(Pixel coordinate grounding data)
──────────────────────────────

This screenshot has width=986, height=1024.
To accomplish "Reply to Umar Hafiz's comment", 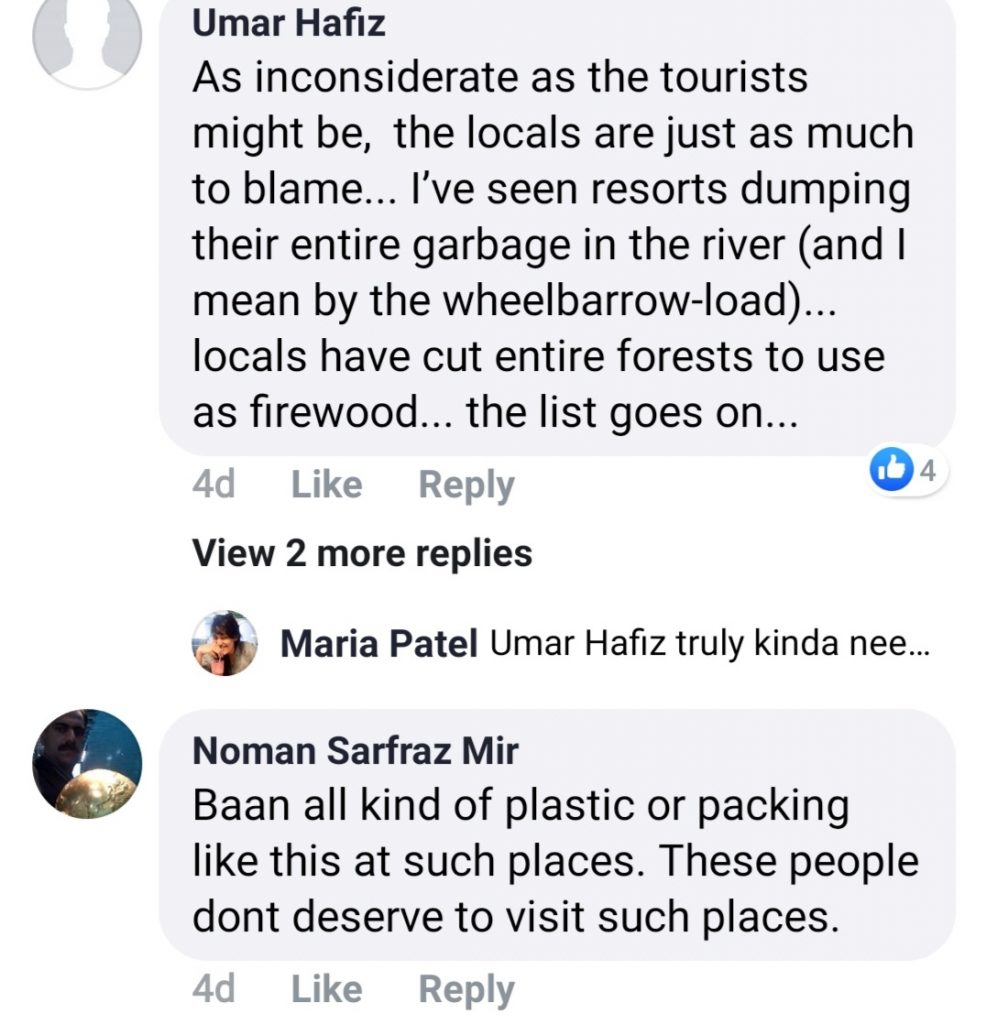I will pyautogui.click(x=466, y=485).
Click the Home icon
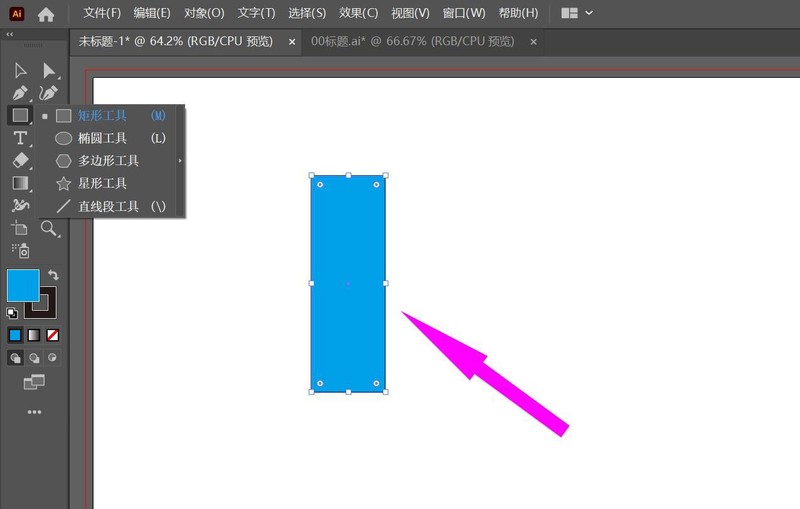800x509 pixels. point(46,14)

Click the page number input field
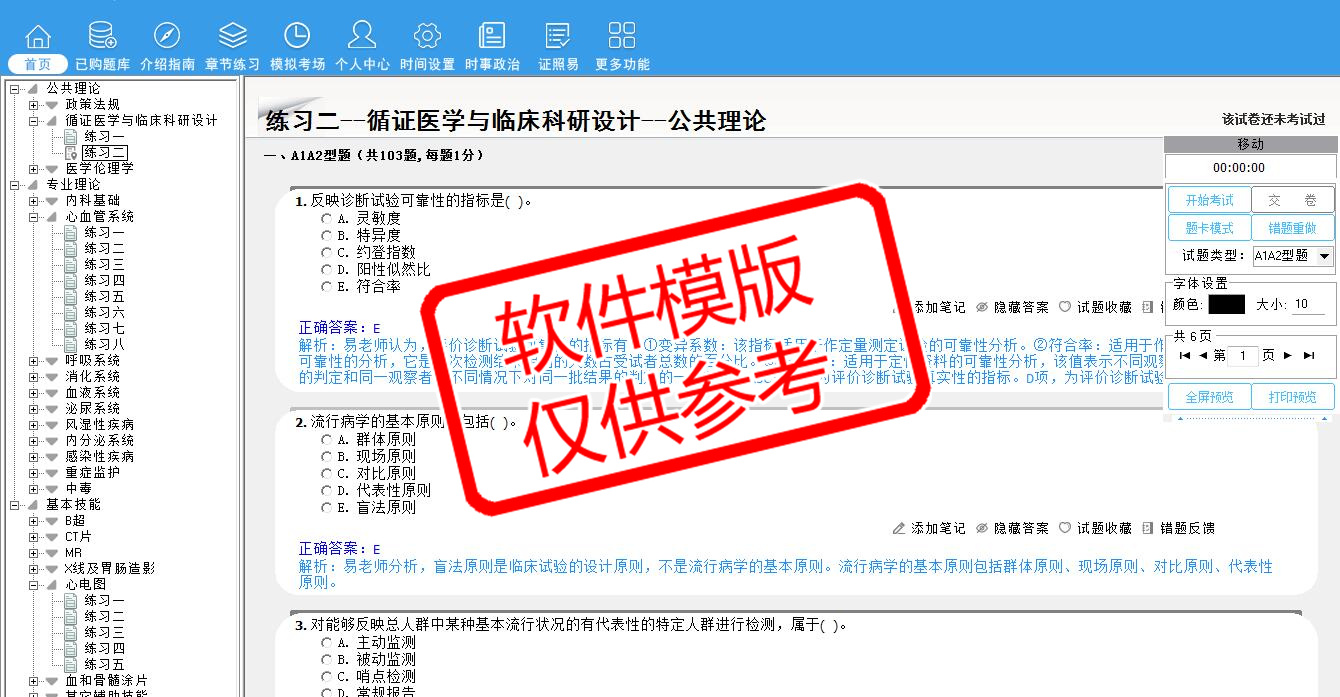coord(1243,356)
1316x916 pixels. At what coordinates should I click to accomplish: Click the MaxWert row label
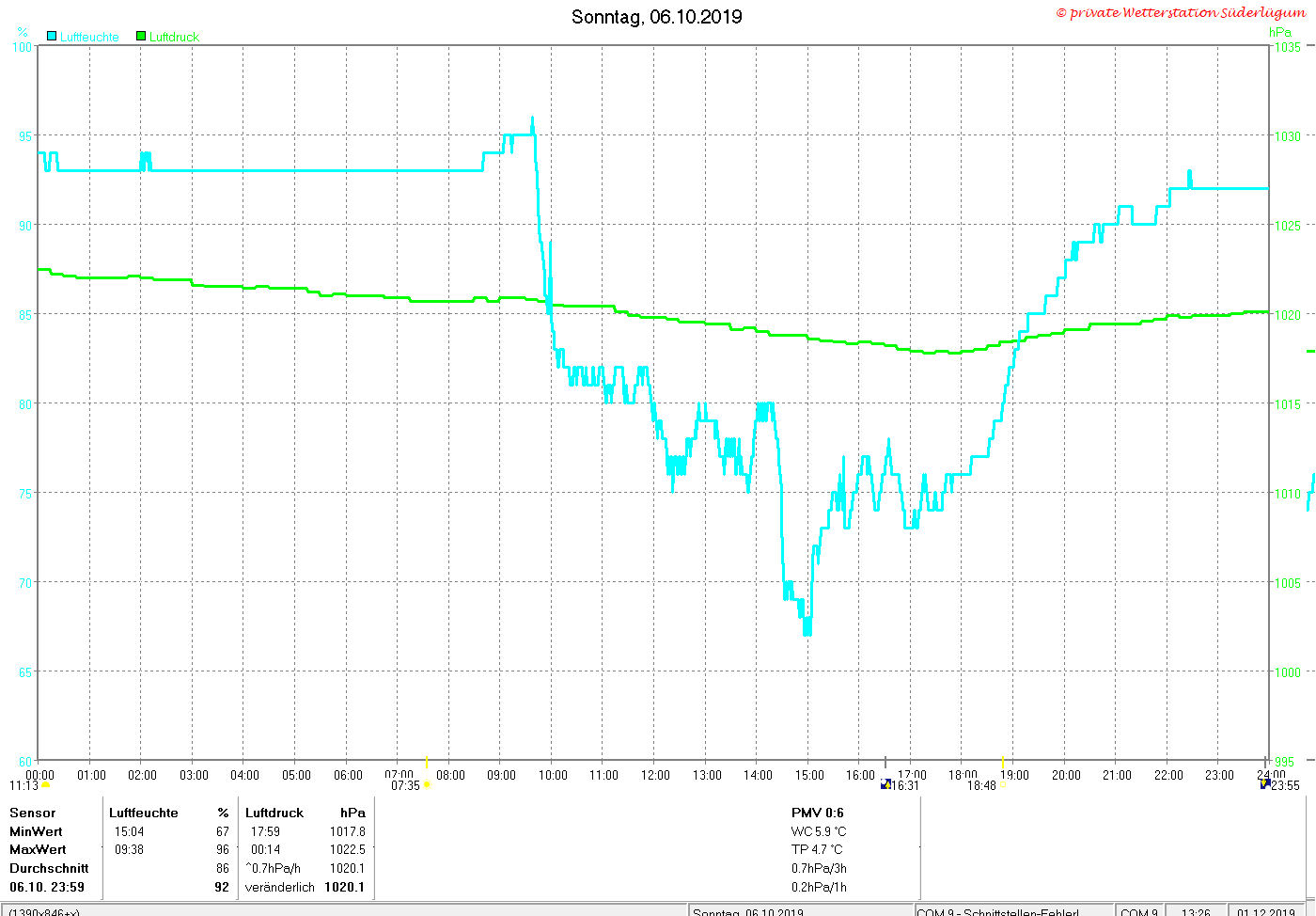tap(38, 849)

──────────────────────────────

> _TRY IT_
Only one thing is required here: an exact copy of the lines from the one bearing "1316x916 pixels. At" through the final line above, both included, with pictures left out.

> _RESPONSE TO THE EXERCISE_
1316x916 pixels. At what coordinates should I click to accomplish: Click the MaxWert row label
tap(38, 849)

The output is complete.